EXERCISE BRIEF: Each entry here needs to be given again exactly.

RECORD EXTRACTS:
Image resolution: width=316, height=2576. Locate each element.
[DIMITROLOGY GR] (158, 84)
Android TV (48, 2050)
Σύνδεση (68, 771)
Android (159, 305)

TASK SOLUTION:
Image resolution: width=316, height=2576. Locate each element.
[DIMITROLOGY GR] (158, 84)
Android TV (48, 2050)
Σύνδεση (68, 771)
Android (159, 305)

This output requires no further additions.